>>

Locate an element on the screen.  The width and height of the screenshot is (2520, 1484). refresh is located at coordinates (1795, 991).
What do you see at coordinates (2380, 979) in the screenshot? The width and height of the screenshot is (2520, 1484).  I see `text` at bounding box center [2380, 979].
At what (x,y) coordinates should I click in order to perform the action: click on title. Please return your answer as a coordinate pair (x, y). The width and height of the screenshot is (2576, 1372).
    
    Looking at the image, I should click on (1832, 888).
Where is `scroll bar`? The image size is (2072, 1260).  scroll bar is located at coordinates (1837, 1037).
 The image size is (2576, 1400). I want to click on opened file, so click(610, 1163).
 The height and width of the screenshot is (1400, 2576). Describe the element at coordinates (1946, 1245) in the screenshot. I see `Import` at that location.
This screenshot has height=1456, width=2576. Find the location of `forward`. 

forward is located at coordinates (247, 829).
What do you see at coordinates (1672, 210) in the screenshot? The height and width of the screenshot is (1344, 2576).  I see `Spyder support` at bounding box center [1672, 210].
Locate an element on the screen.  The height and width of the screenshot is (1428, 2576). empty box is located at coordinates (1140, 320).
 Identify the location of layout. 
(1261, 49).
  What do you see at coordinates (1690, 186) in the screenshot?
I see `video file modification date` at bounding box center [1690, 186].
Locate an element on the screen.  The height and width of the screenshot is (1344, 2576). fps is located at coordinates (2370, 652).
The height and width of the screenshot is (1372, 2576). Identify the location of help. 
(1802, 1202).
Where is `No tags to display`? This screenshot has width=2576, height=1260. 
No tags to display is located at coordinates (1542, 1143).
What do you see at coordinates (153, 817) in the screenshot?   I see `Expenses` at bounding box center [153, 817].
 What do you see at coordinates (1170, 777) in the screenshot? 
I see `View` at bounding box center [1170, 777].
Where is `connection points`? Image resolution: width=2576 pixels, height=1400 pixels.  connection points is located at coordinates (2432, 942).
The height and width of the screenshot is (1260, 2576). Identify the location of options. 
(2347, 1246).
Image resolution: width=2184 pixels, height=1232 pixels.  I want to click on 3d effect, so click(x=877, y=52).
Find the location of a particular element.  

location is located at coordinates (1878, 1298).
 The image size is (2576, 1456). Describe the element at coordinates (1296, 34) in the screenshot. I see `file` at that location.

<<

*WHAT YOU HAVE TO DO*:
Return the entries exactly, from the start through the line containing "center [1690, 186].", with that line included.

*SOLUTION TO THIS EXERCISE*:
Locate an element on the screen.  The width and height of the screenshot is (2520, 1484). refresh is located at coordinates (1795, 991).
What do you see at coordinates (2380, 979) in the screenshot? The width and height of the screenshot is (2520, 1484).  I see `text` at bounding box center [2380, 979].
At what (x,y) coordinates should I click in order to perform the action: click on title. Please return your answer as a coordinate pair (x, y). The width and height of the screenshot is (2576, 1372).
    
    Looking at the image, I should click on (1832, 888).
Where is `scroll bar`? The image size is (2072, 1260).  scroll bar is located at coordinates (1837, 1037).
 The image size is (2576, 1400). I want to click on opened file, so click(610, 1163).
 The height and width of the screenshot is (1400, 2576). Describe the element at coordinates (1946, 1245) in the screenshot. I see `Import` at that location.
This screenshot has height=1456, width=2576. Find the location of `forward`. 

forward is located at coordinates (247, 829).
What do you see at coordinates (1672, 210) in the screenshot? The height and width of the screenshot is (1344, 2576).  I see `Spyder support` at bounding box center [1672, 210].
Locate an element on the screen.  The height and width of the screenshot is (1428, 2576). empty box is located at coordinates (1140, 320).
 Identify the location of layout. 
(1261, 49).
  What do you see at coordinates (1690, 186) in the screenshot?
I see `video file modification date` at bounding box center [1690, 186].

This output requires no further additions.